Reklama
Reklama

Matka to milionerka, a on szuka jedzenia na śmietniku. Madonna ma powody do wstydu?

Madonna to jedna z najbardziej znanych wokalistek na świecie. Wydawałoby się, że po ponad 40 latach na scenie i niesłabnącej popularności gwiazda i jej bliscy mogą pozwolić sobie dosłownie na wszystko. Tym bardziej dziwi więc fakt, że jedno z dzieci piosenkarki musi grzebać w śmietniku w poszukiwaniu jedzenia... Jeszcze większe zaskoczenie wywołuje jego podejście do sytuacji, w której się znalazł.

Sukces goni sukces, a kontrowersja kontrowersję. Tak wygląda kariera Madonny

Madonna to legenda, której nikomu nie trzeba przedstawiać. Na scenie obecna jest nieprzerwanie od końca lat 70., choć oczywiście nie od razu zyskała międzynarodową sławę. Prawdziwy sukces przyniósł jednak już debiutancki album w 1983 r. Do tej pory piosenkarka wydała ich 14, które sprzedały się łącznie w 300 milionach egzemplarzy.

## Zadanie do wykonania
Proszę przepisać fragment tekstu o Madonnie, który zaczyna się od słów „Madonna to jedna”, a kończy na „której się znalazł.”, zamieniając w nim „piosenkarki” na „artystki”.

## Dane źródłowe
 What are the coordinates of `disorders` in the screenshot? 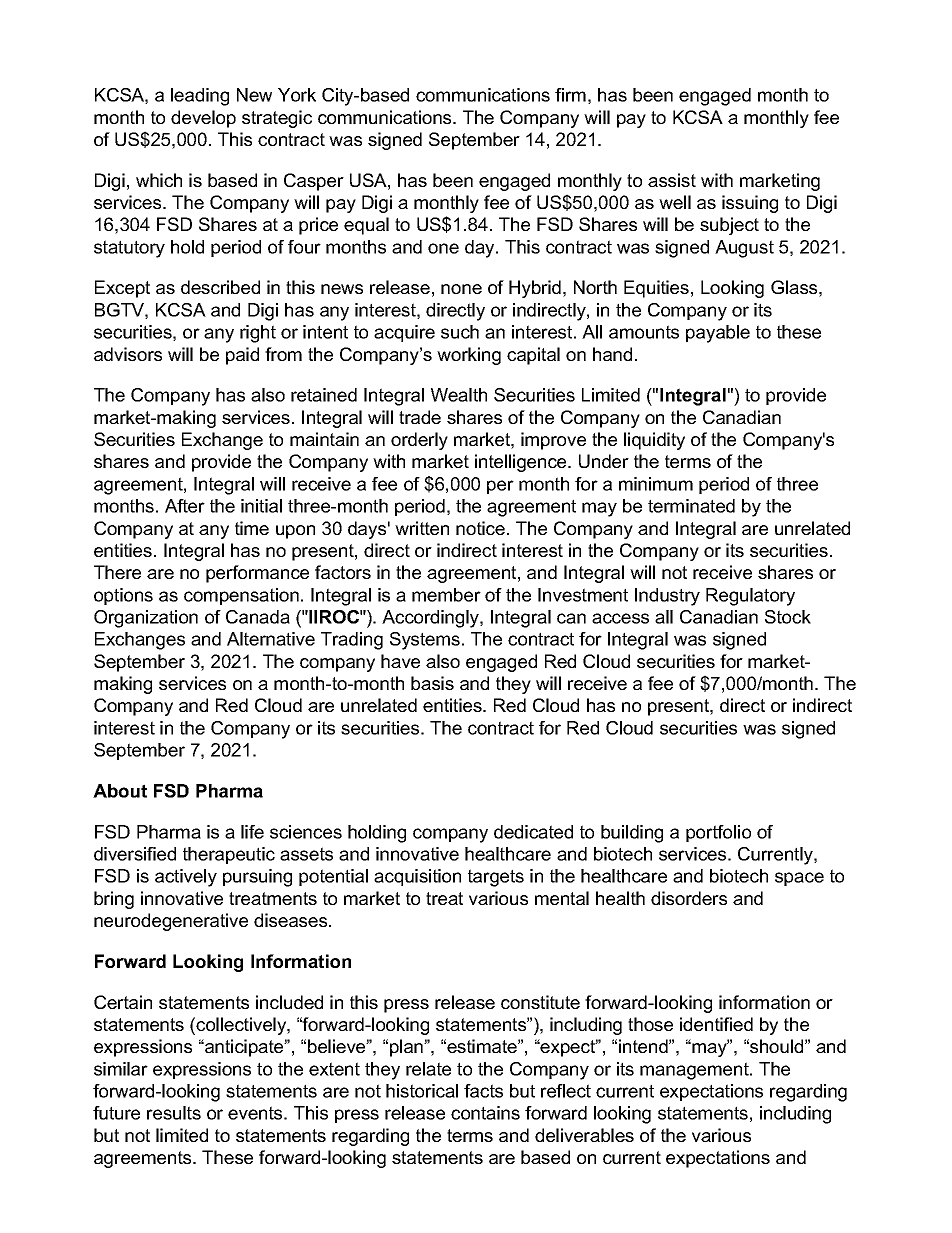 It's located at (689, 898).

## Wynik ćwiczenia
Madonna to jedna z najbardziej znanych wokalistek na świecie. Wydawałoby się, że po ponad 40 latach na scenie i niesłabnącej popularności gwiazda i jej bliscy mogą pozwolić sobie dosłownie na wszystko. Tym bardziej dziwi więc fakt, że jedno z dzieci artystki musi grzebać w śmietniku w poszukiwaniu jedzenia... Jeszcze większe zaskoczenie wywołuje jego podejście do sytuacji, w której się znalazł.